++++ Selected text ++++
Impacted Canines

An impacted tooth simply means that it is stuck and cannot erupt into function. The maxillary cuspid (upper eyetooth) is the second most common tooth to become impacted. The cuspid tooth is a critical tooth in the dental arch and plays an important role in your bite. The cuspid teeth are very strong biting teeth and have the longest roots of any human teeth. They are designed to be the first teeth that touch when your jaws close together so they guide the rest of the teeth into the proper bite.

Normally, the maxillary cuspid teeth are the last of the front teeth to erupt into place. They usually begin to erupt around ages of 11to12. If a cuspid tooth gets impacted, every effort is made to get it to erupt into its proper position in the dental arch. The techniques involved to aid eruption can be applied to any impacted tooth in the upper or lower jaw, but most commonly they are applied to the maxillary cuspid (upper eye) teeth. Sixty percent of these impacted eyeteeth are located on the palatal (roof of the mouth) side of the dental arch. The remaining impacted eye teeth are found in the middle of the supporting bone but stuck in an elevated position above the roots of the adjacent teeth or out to the facial side of the dental arch. 3-dimensional imaging, referred to as CBCT, is often necessary to determine the position of the impacted tooth. With appropriate imaging and evaluation the surgical approach is planned and executed in the least invasive way possible.
++++ Supplied entries ++++
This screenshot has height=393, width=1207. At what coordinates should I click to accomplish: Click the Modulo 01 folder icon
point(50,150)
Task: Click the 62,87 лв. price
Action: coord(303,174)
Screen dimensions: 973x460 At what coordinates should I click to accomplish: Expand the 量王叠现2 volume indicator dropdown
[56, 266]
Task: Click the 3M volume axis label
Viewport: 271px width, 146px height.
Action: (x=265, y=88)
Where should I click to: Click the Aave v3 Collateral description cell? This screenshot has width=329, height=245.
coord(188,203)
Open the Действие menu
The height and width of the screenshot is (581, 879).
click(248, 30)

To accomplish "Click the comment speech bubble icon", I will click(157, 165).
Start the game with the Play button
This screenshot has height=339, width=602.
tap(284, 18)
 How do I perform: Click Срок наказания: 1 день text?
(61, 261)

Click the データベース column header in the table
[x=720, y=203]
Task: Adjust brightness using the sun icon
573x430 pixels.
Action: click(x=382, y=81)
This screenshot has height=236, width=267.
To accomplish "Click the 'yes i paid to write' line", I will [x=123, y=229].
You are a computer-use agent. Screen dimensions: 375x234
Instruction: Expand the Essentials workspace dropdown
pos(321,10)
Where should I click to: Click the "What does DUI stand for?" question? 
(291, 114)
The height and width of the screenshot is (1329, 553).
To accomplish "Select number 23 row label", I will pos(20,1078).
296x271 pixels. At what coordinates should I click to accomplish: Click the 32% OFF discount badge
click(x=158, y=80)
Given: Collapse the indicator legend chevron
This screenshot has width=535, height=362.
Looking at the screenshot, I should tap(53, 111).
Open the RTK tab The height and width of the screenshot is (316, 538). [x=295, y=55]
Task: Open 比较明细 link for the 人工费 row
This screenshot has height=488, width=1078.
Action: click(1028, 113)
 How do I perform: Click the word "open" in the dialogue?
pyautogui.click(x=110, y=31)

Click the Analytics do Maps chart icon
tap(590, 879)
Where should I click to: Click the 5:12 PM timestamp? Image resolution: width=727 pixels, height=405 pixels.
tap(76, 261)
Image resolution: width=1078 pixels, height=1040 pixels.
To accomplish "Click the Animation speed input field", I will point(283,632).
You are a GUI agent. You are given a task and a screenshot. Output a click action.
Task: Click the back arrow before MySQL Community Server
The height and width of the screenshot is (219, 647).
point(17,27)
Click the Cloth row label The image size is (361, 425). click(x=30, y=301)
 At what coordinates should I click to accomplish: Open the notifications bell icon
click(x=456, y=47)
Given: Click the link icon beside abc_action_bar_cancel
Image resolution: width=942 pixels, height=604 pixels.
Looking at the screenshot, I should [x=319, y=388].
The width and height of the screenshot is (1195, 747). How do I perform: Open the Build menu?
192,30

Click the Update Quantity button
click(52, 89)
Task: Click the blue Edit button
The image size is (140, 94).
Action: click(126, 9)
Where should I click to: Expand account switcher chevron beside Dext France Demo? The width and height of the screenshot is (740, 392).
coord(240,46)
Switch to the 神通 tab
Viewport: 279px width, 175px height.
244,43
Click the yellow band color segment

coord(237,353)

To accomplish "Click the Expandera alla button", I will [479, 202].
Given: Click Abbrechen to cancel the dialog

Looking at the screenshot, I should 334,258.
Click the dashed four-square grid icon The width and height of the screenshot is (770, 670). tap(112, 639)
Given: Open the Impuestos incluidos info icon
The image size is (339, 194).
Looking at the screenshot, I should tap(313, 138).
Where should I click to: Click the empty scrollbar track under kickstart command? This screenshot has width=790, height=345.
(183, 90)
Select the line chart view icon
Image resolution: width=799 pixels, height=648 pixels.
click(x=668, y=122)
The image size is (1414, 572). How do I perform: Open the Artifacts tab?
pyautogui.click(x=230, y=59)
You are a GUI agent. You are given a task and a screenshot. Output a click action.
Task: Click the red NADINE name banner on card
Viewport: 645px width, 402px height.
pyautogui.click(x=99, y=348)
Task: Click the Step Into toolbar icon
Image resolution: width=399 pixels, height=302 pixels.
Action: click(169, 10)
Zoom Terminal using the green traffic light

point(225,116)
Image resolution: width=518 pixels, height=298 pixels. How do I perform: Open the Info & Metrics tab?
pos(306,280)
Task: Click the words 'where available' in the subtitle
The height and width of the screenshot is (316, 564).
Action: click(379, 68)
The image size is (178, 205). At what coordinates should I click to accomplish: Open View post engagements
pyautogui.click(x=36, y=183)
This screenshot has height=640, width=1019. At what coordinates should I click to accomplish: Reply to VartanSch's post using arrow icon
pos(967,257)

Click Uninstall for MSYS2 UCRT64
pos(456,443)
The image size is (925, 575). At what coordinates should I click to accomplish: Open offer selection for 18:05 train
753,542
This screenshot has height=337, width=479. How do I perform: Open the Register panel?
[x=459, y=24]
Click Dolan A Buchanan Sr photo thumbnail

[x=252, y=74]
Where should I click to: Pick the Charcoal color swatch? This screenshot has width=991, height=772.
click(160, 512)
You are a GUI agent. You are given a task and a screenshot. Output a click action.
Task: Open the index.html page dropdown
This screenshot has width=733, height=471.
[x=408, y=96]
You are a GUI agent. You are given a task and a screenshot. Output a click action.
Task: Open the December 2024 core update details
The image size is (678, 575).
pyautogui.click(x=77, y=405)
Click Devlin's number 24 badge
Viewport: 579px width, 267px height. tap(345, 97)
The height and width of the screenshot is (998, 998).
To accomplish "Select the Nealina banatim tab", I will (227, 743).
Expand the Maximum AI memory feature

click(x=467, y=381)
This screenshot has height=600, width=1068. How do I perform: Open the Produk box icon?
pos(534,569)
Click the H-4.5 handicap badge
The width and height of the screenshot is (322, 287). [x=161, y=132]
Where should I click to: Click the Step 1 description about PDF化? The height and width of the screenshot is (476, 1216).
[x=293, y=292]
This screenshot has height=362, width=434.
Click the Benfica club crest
++++
What to work on:
**1.** Using the text on impacted canines, decide whether each statement agrees with it: (a) the upper eyetooth is the most common tooth to become impacted; (b) the cuspid teeth have the longest roots of any human teeth; (c) most impacted eyeteeth sit on the facial side of the dental arch. Answer yes or no for each, quoting the deciding words.
**2.** Echo the part of the text on impacted canines that opens with the words containing "Impacted Canines" and closes with "the proper bite.".

Task-by-task answers:
**1.**
(a) No: "The maxillary cuspid (upper eyetooth) is the second most common tooth to become impacted."
(b) Yes: "The cuspid teeth are very strong biting teeth and have the longest roots of any human teeth."
(c) No: "Sixty percent of these impacted eyeteeth are located on the palatal (roof of the mouth) side of the dental arch."

**2.**
Impacted Canines

An impacted tooth simply means that it is stuck and cannot erupt into function. The maxillary cuspid (upper eyetooth) is the second most common tooth to become impacted. The cuspid tooth is a critical tooth in the dental arch and plays an important role in your bite. The cuspid teeth are very strong biting teeth and have the longest roots of any human teeth. They are designed to be the first teeth that touch when your jaws close together so they guide the rest of the teeth into the proper bite.